And processors that can perform well and are priced well....

The Athlon 64 was released over 10 years ago It was a Pentium 4 killer...

AMD needs another Athlon 64.... Or they could go the way of mips and SGI
They already do, the problem is the prices are insane. Imagine if in 2008/2009 AMD priced the Radeon 4870 at the same $450 price as the GTX260, they'd be out of business already. Instead they launched the 4870 at $300, got a TON of good press, saw brisk sales, and embarrassed nvidia bad enough that nVidia had to send refund checks to people who bought the GTX280/GTX260 AND lowered their prices.

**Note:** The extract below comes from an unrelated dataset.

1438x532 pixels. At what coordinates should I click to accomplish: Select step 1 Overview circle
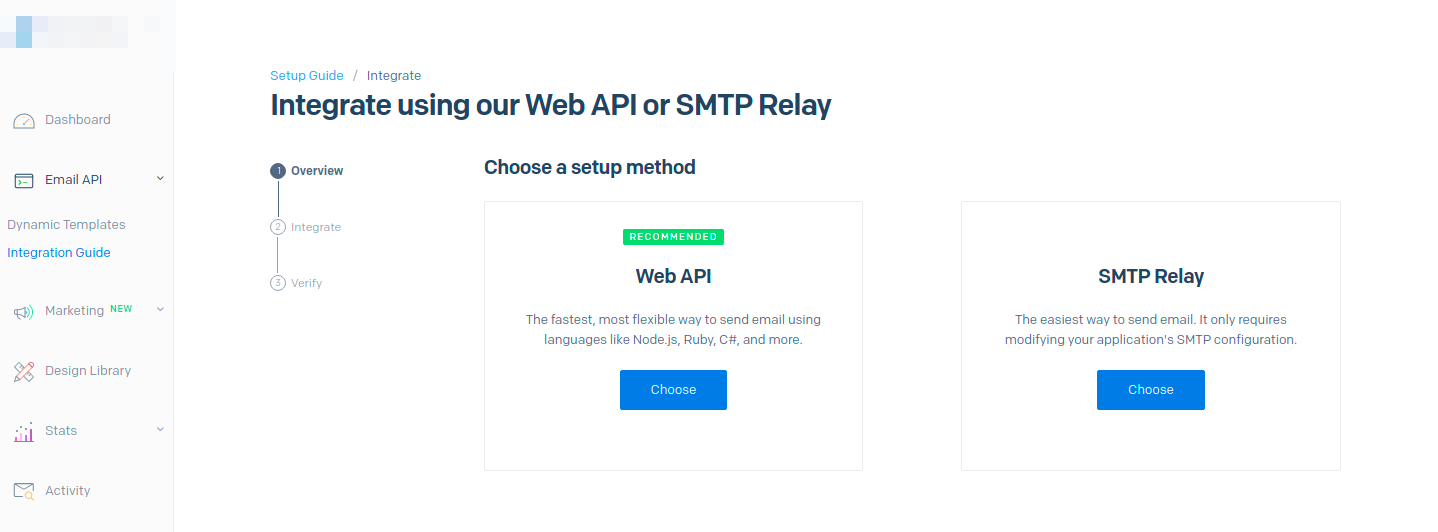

This AMD victory was due to using an older die process in combination with a brand new up and coming type of RAM that provided insane memory bandwidth at the time. The 4870 was in reality just a cleaned up 3870 with GDDR5, but the improvements made were HUGE.

The Fury-X would have been the perfect 2015 parallel to the 2008 Radeon 4870, were it a $550 graphics card. Fiji is a cleaned up and improved Hawaii using an older die process, much like the 4870 did. The Fury-X uses a new type of ram, much like the 4870. The Fury-X for the most part matches the performance of nVidia's #2 graphics card, again much like the 4870 matched the GTX260.

Where AMD screwed up is pricing. Had the Fury-X launched at $550 it would have made both the 980Ti and Vanilla-980 pointless. Figure for $50 more than a 980 you get much more performance, and for $100 less than the 980-Ti you get close enough performance.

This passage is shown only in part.